Stored items:
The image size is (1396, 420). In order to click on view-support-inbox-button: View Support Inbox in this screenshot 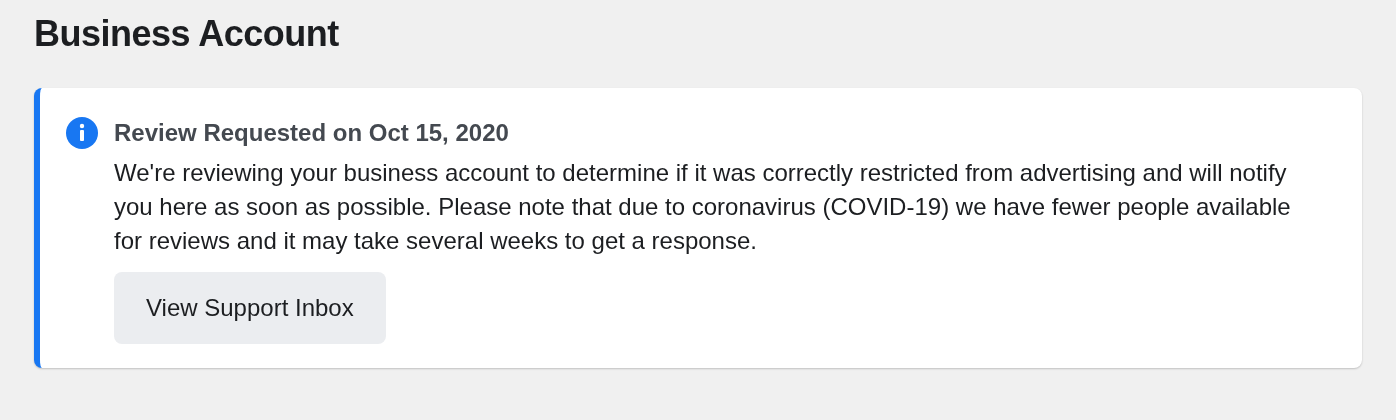, I will do `click(250, 308)`.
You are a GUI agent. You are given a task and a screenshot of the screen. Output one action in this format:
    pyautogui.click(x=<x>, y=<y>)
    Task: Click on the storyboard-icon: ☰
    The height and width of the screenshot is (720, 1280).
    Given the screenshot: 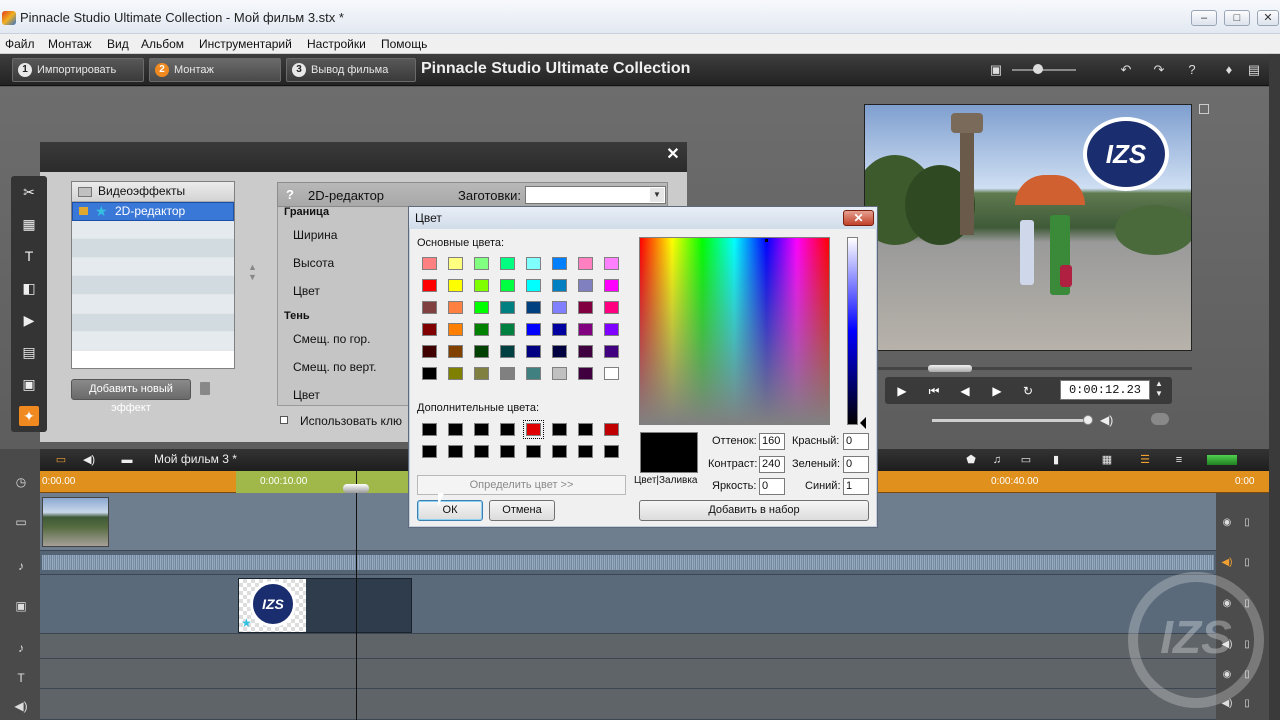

• _Work to complete_: Give the lines from the one containing "You are a GUI" through the end of the records as a numbered list, skipping any blank lines and leaving out the pictures.

• _Exercise solution_:
1. You are a GUI agent. You are given a task and a screenshot of the screen. Output one action in this format:
2.     pyautogui.click(x=<x>, y=<y>)
3.     Task: Click on the storyboard-icon: ☰
4.     The height and width of the screenshot is (720, 1280).
5.     Given the screenshot: 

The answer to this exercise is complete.